* Description of the task: Copy these items word for word, beginning at the line containing "Task: Click the Kirin" and ending after the line containing "(x=892, y=69)".

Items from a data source
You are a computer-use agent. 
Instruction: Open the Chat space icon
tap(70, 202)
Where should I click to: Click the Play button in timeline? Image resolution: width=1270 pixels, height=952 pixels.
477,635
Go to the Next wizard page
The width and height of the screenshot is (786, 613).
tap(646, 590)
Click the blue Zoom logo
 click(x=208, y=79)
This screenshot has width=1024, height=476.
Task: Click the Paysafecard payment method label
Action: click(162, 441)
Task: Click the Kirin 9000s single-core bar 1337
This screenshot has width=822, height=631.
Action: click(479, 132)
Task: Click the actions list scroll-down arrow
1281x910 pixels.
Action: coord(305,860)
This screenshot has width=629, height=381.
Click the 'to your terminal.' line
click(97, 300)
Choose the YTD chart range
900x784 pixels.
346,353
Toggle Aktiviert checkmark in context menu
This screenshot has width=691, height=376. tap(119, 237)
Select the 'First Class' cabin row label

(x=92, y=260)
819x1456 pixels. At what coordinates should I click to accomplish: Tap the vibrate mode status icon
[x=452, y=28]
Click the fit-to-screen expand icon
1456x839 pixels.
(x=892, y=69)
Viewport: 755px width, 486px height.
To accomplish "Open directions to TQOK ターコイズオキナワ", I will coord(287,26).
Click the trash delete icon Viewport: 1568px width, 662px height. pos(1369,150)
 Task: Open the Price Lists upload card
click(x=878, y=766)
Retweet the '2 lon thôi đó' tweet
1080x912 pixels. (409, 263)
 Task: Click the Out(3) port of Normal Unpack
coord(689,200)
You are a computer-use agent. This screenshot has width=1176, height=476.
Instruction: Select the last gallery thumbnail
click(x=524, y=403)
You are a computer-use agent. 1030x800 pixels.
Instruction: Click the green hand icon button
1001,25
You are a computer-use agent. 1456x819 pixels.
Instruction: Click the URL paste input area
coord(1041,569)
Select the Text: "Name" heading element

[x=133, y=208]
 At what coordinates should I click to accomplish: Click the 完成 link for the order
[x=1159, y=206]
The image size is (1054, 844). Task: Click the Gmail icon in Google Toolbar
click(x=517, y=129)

* Output for this task:
Task: Click the Kirin 9000s single-core bar 1337
This screenshot has width=822, height=631.
Action: click(479, 132)
Task: Click the actions list scroll-down arrow
1281x910 pixels.
Action: coord(305,860)
This screenshot has width=629, height=381.
Click the 'to your terminal.' line
click(97, 300)
Choose the YTD chart range
900x784 pixels.
346,353
Toggle Aktiviert checkmark in context menu
This screenshot has width=691, height=376. tap(119, 237)
Select the 'First Class' cabin row label

(x=92, y=260)
819x1456 pixels. At what coordinates should I click to accomplish: Tap the vibrate mode status icon
[x=452, y=28]
Click the fit-to-screen expand icon
1456x839 pixels.
(x=892, y=69)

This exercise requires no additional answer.